[Collected data entries]
════════

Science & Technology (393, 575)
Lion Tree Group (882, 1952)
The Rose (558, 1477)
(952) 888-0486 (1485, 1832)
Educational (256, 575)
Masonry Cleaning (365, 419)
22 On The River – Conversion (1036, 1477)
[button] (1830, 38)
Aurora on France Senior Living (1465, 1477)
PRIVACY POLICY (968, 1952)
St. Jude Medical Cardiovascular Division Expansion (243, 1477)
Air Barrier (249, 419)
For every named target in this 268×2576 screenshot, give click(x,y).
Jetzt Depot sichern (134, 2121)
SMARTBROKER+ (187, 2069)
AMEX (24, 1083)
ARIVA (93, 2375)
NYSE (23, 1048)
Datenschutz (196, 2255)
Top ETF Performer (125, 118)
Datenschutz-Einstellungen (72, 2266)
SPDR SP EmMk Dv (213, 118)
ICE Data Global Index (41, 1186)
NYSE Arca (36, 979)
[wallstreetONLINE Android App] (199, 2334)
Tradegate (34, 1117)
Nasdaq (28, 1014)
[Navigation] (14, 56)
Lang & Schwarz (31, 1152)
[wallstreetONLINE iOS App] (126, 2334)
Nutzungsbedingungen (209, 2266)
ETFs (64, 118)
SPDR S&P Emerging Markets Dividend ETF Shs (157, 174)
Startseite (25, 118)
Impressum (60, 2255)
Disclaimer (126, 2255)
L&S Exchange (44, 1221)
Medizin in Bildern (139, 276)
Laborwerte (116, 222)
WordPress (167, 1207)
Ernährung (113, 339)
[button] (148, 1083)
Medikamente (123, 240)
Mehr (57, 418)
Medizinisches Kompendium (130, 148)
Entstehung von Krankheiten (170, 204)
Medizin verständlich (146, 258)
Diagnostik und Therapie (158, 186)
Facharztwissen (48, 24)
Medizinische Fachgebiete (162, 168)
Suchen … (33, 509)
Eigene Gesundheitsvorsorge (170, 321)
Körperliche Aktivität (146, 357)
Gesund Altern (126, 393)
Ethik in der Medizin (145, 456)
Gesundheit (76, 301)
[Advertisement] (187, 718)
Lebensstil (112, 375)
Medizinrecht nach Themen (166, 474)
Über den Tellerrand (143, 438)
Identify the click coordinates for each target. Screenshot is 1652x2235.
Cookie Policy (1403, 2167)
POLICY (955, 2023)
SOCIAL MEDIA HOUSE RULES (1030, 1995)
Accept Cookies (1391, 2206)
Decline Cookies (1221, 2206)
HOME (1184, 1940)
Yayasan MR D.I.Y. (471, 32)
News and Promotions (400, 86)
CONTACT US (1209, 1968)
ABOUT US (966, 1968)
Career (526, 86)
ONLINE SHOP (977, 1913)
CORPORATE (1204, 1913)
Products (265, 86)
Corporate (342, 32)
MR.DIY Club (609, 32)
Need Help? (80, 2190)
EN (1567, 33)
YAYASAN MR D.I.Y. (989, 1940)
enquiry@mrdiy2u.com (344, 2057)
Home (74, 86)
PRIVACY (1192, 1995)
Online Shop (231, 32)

════════

Instructions to follow
Select the lines from the entries that include the word "SPDR".

Answer to the problem
SPDR SP EmMk Dv (213, 118)
SPDR S&P Emerging Markets Dividend ETF Shs (157, 174)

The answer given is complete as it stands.